A friend just pointed me to Liberating Knowledge: A Librarian's Manifesto for Change by Barbara Fister, an academic librarian who also happens to write mystery novels.
She has an excellent perspective on the meaning of libraries, and the tradeoffs involved with the current societal trend toward privatizing knowledge through so-called "intellectual property" regulations. In a great critique of the passivity of academia and libraries in the face of attempts at intellectual enclosure by private corporations, she writes:
This uninformed indifference is laying the groundwork for a new tragedy of the commons: a world in which knowledge is turned into intellectual property, monetizied, and made artificially scarce.
She closes with a six-point manifesto that begins:
Liberation bibliography arises out of outrage at the injustice of the current system. It’s not about saving money, it’s about the empowering nature of knowledge and the belief that it shouldn’t be a luxury good for the few.

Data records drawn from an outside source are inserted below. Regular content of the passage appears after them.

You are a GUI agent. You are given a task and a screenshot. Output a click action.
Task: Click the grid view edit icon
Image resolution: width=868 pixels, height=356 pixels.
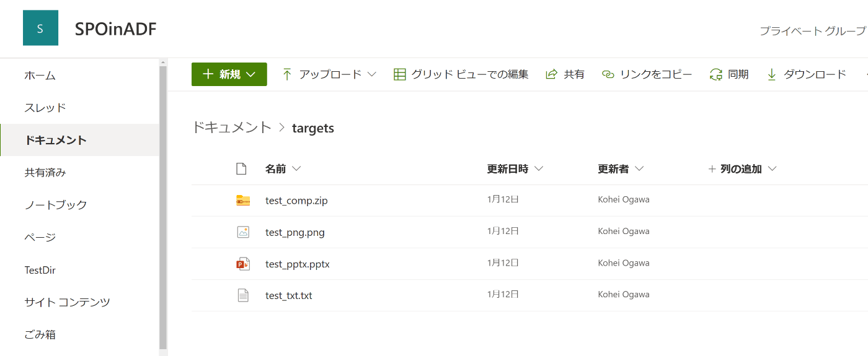click(400, 74)
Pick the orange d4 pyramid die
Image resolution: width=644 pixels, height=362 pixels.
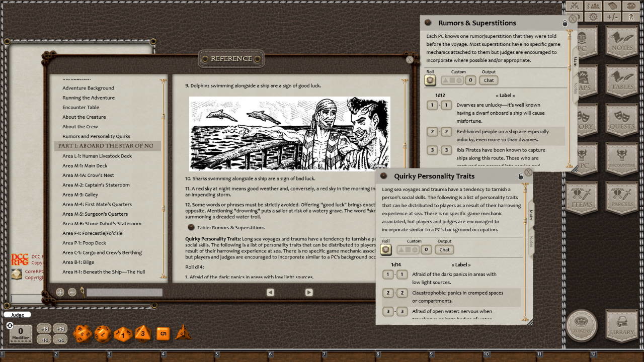[183, 333]
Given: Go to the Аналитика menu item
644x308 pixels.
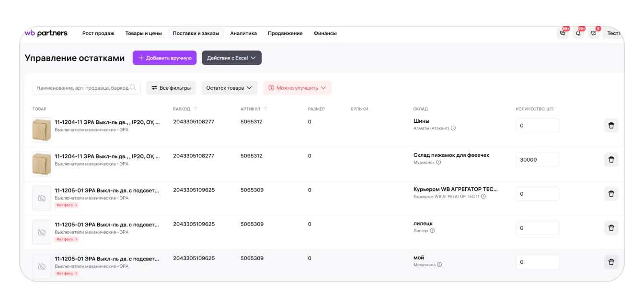Looking at the screenshot, I should (243, 34).
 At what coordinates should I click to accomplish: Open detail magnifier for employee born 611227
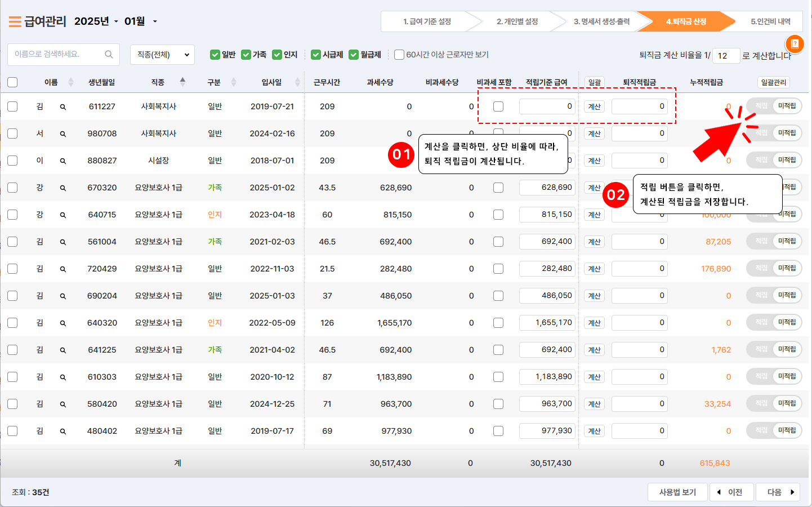(x=63, y=107)
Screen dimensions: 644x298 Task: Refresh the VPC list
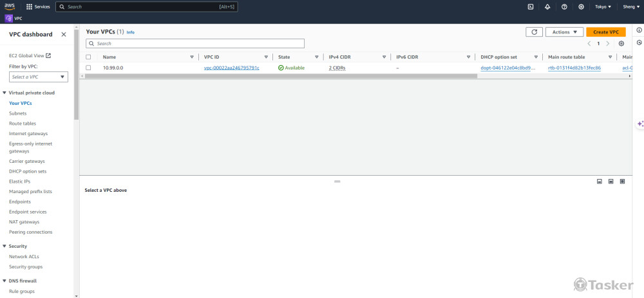click(533, 32)
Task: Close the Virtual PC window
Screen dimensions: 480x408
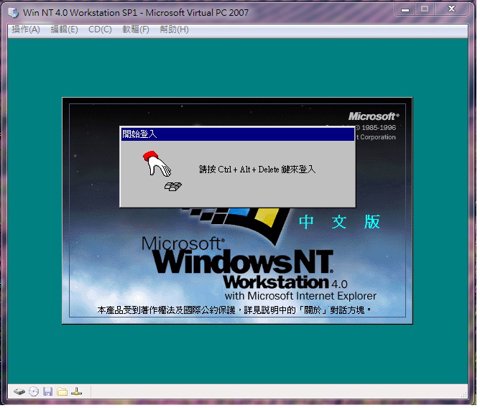Action: pyautogui.click(x=451, y=10)
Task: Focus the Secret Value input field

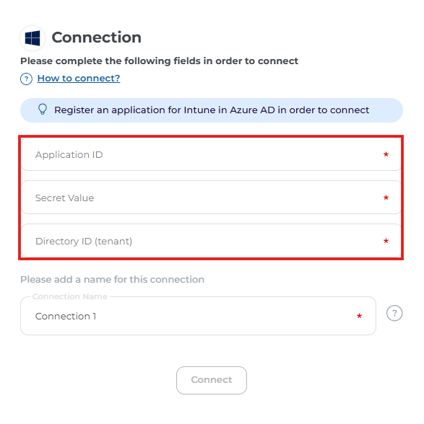Action: pyautogui.click(x=211, y=197)
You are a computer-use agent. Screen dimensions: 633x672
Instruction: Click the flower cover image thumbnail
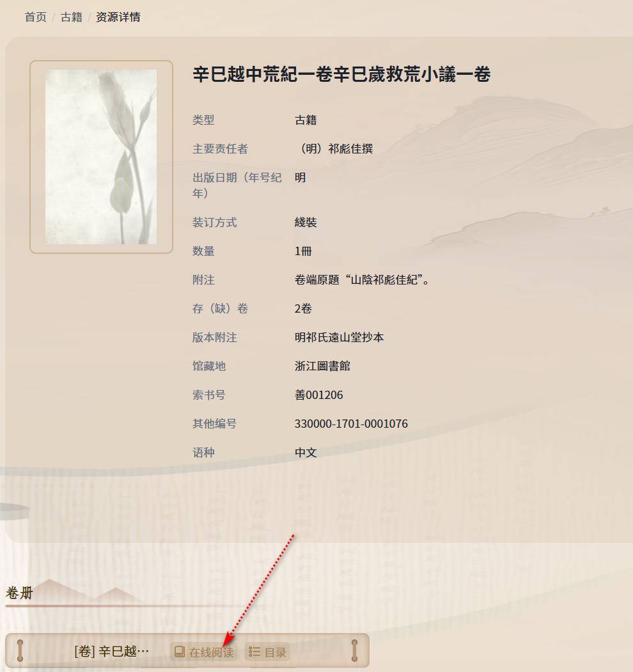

The article abounds in examples of heinous arrangements in the current system that seem to be accepted as standard procedure, and clear thinking about what the actual tradeoffs are (and how we, as a society, are making them poorly).
If i had one objection, it would be that she neglects to mention increased surveillance as one of the problems that come with privatization of knowledge. Our abilities to read privately and anonymously, and to correspond confidentially are at risk because of these systems of control.
Anyway, I'd love to see more open allegiances between librarians and free software folks; the ideals and struggles are very much in parallel. Go talk to your librarian friends about this stuff today!